And I believed the voice in my head.
Instead of a meeting, I ended up in the electronics department at Wal-Mart, watching the same jaguar run in slow motion across an African plain for 45 minutes. I loaded back into my car, drove home, and of course, about a half-hour later, my phone rang.
“How did it go?” my dad asked.
“Uh… great,” I said, trying to expand my lie with some details that might make sense, but that I could easily remember. I quickly settled on, “Yeah, uh, they were really nice and told me to come back next week.”
He bought it, and that was that.
The first real encounter with recovery or sobriety my dad and I really ever had was now in the books. We both did what we naturally knew to do: he suggested something he thought might help and I lied.
Neither of us knew anything about the issue we were facing, but this story is a great example of what most parents or spouses try to do for their loved ones—and what most addicts do in response.
Unfortunately, if we’re going to see ourselves in this story, we must also see that this line of thinking simply doesn’t work. No one I know has found recovery because of a casual suggestion, and no parent can help their child when the relationship’s baseline is dishonesty.
Tempted to give up? Throw in the towel? Throw up your hands in frustration? That’s okay. That’s natural. But don’t stop there, because there’s hope!

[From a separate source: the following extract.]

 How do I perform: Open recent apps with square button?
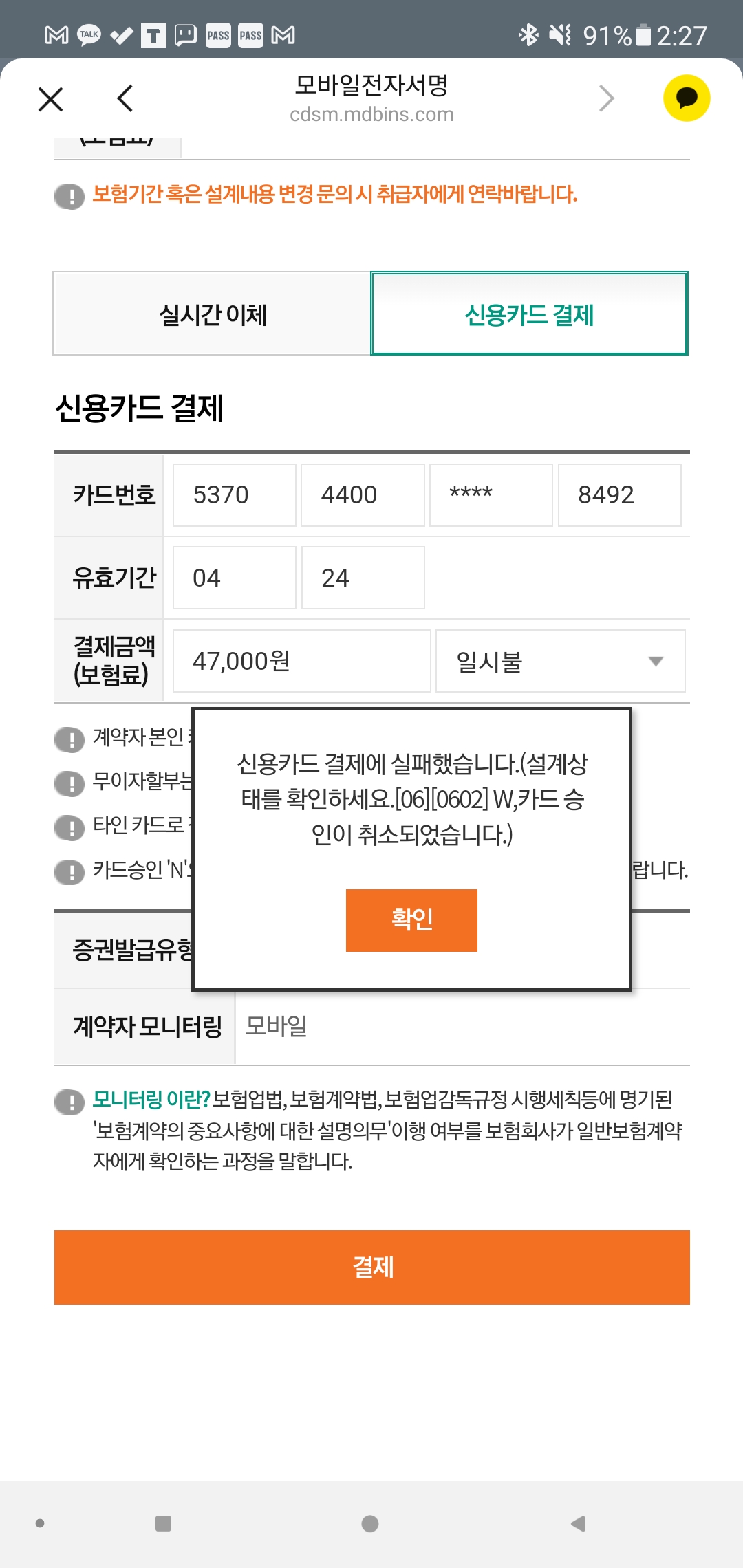[163, 1523]
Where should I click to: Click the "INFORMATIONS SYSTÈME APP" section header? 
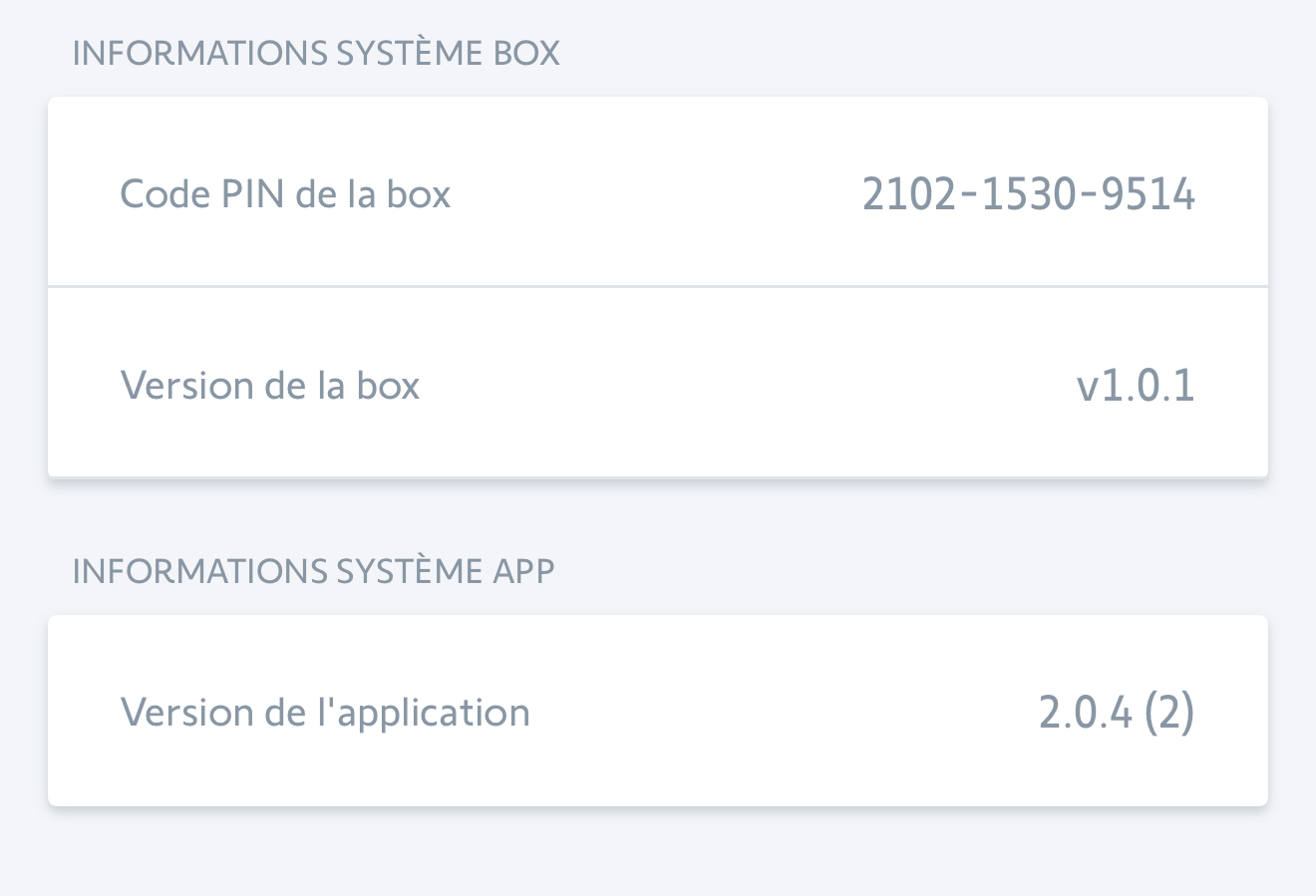[x=313, y=571]
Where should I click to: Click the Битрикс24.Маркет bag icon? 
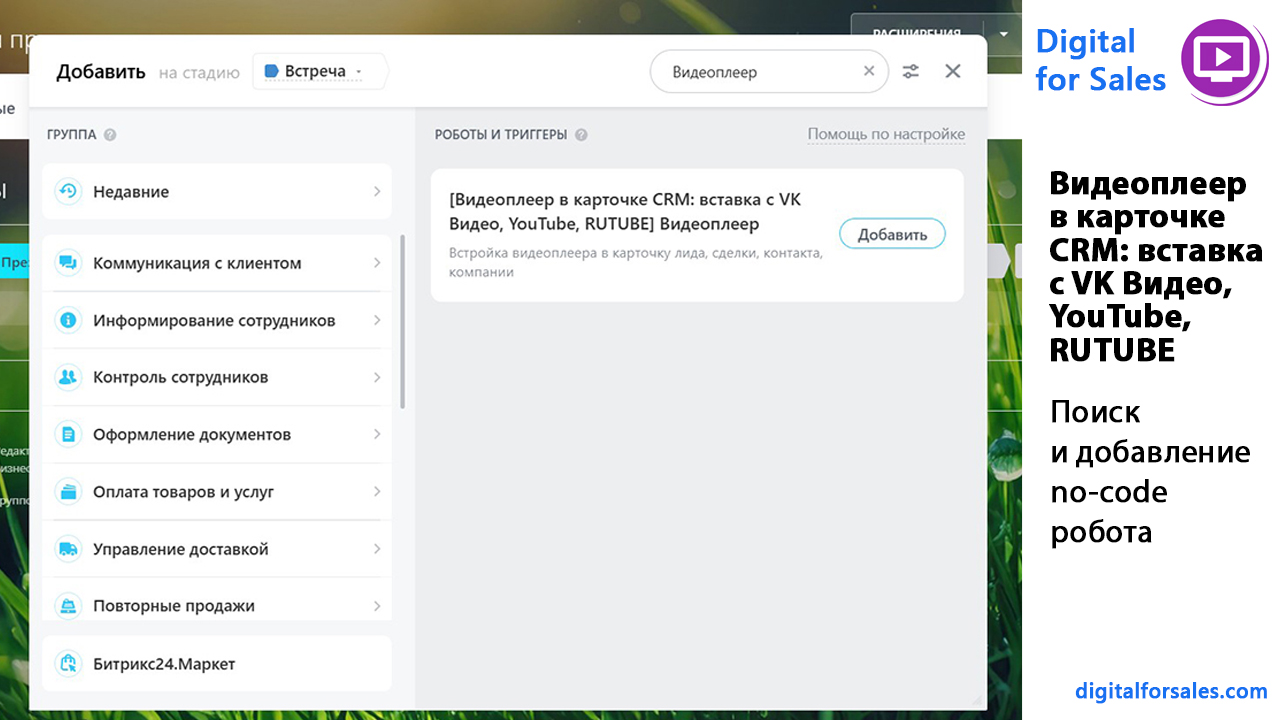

Sure, you might be asking yourself right now:
How do I help my loved one get help?
What can I do to help mend the brokenness in my family?
What should I tell them?
Who should we call?
What do we DO? We need HELP!
I promise you this: we will get there! But first things first. We have to talk about the WHYs before we can move on to the WHATs.
Check back next week as I release on last preview of my new book! So stay tuned and make sure you don’t miss anything by signing up here to receive my emails.
Save the Date – The new book “Finding Hope” drops on August 14th!
Hope is Alive!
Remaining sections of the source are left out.